If her life had gone a little more according to plan,
she
might have been the one taking over Doc Harris’s
clinic, though she hoped she wouldn’t be as surly and unlikable as this new
veterinarian.

“That won’t be necessary.” Dr. Caldwell dismissed all her hopes
and dreams and volunteer work at the clinic as if they meant nothing. “Joni and
I can handle it. If you insist on waiting, you can go ahead and have a seat in
the waiting room.”

What a jerk. She could push the matter. She
was
paying for the treatment here, after all. If she
wanted to stay with her dog, there was nothing Dr. Ben No-Bedside-Manner
Caldwell could do about it. But she didn’t want to waste time and possibly
jeopardize Luke’s treatment.

“Fine,” she muttered.
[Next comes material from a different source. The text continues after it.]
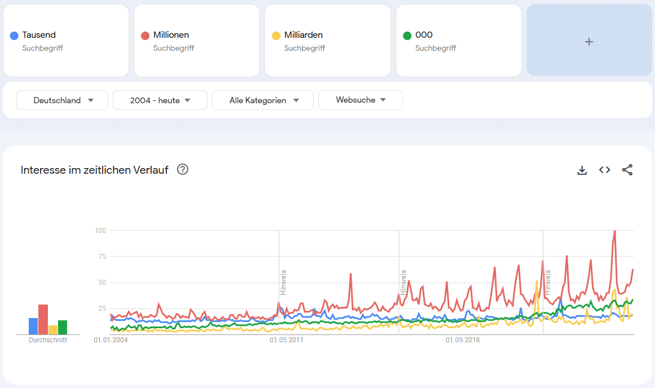The image size is (655, 388).
Task: Open the Deutschland region dropdown
Action: [63, 100]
She turned and pushed through the doors
into the waiting room, seething with frustration.

After quickly sending a message to Ridge updating him on the
situation and reminding her brother he would have to pick his daughter, Destry,
up from the bus stop, she plopped onto one of the uncomfortable gray benches and
grabbed a magazine off the side table.

She was leafing through it, barely even registering the
headlines in her worry over her dog, when the bells on the door chimed and a
little boy of about five burst through, followed a little more slowly by an
older girl.

“Daaad! We’re here!”

“Hush.” A round, cheerful-looking woman who looked to be in her
early sixties followed more slowly. “You know better than that, young man. Your
father might be in the middle of a procedure.”